It's been said that statistics are like bikinis. What they reveal is suggestive, but what they conceal is vital. And so it is with the numbers behind our annual ranking of Canada's best cities for business.
According to our survey, Quebec's Saguenay region comes out on top — but what the list doesn't show is that Saguenay is also strongly French-speaking. In fact, 99.7% of its population speak Canada's second official language at home, compared with just 0.2% who speak English. Nothing unusual about that — but it means the region is likely not the first place most English-Canadian companies would consider when looking for a place to locate a new business unit.
It's a matter of economic common sense. There are costs to operating in a language that isn't your own, after all. And studies have found that regions with the same language trade more — even if they are farther from each other or are involved in other trade agreements — because a common tongue lowers transaction costs while promoting trust and rapport. It's a fact of business that Quebec has always known.
The province maintains nine government bureaus and trade offices throughout the European Union, far more than the number of offices maintained by Alberta (2) and Ontario (1). And the effort has paid off, at least in the case of France.

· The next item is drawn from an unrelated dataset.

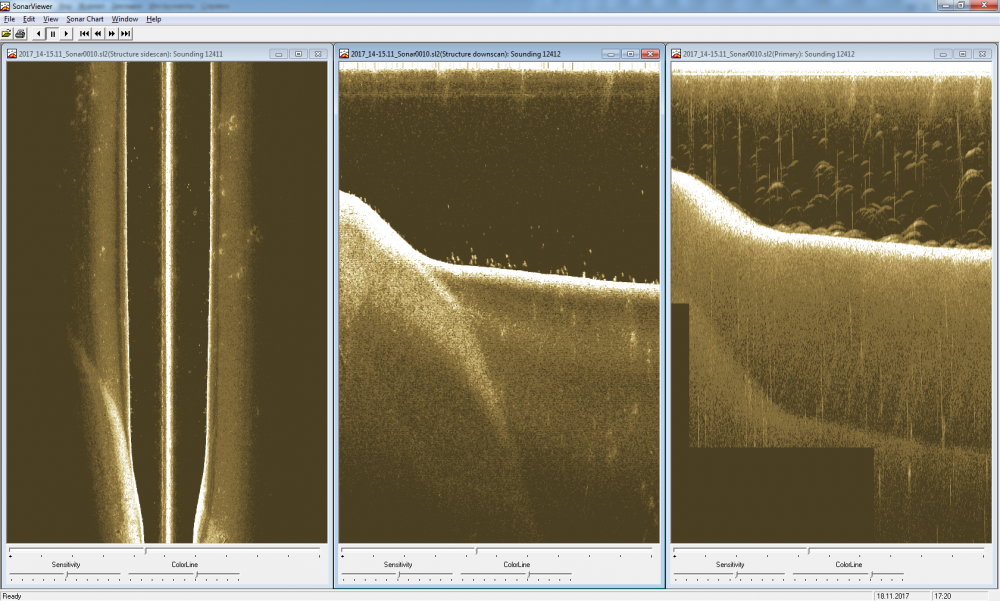The width and height of the screenshot is (1000, 601).
Task: Rewind the sonar recording
Action: click(x=98, y=33)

According to statistics from the Canadian Embassy in Paris, Quebec attracts the lion's share of Franco-Canadian trade, with 46% of the total, compared with Ontario, which has 33%.
The business links go both ways. Messier-Dowty, a subsidiary of French aerospace giant Snecma, makes the landing gear for the Airbus 380, one of the most distinctly European of products, in Montreal. And Quebec's Saguenay region, a recognized leader in aluminum production and research (it accounts for roughly 5% of total world output), is a base for Alcan, the company that last year took over Paris-based Pechiney in a US$4.5-billion acquisition.
A new political landscape has emerged in Canada in the wake of the last federal election, which saw the the Bloc Québécois emerge with enhanced power. In the five months since the election of his minority Liberal government, Prime Minister Paul Martin has signed a health-care accord that contains a separate side deal for Quebec, and the phrase “asymmetrical federalism” has come into circulation. As well, Martin recently asked Bloc Québécois leader Gilles Duceppe to accompany him to the Francophonie summit in Burkina Faso in late November — something Jean Chrétien made a point of refusing to do.
Need further proof of Quebec's growing influence on the international stage and the 180-degree turn in government policy? Heritage Minister Liza Frulla has said that Quebec Culture Minister Line Beauchamp could speak on behalf of Canada at UNESCO when Frulla can't make it. And in mid-November, Quebec Premier Jean Charest led 94 Quebec business leaders on a trade mission to Mexico arm-in-arm with Jean-Pierre Raffarin, the prime minister of France. It was the first time Canada has allowed Quebec to undertake a joint trade mission with France.
The trip seems to confirm what the economists tell us: that language will to some extent determine with whom we do business. And on that point business owners in English Canada who wouldn't dream of considering Saguenay as a place to relocate may have more in common with Quebec nationalists than they think.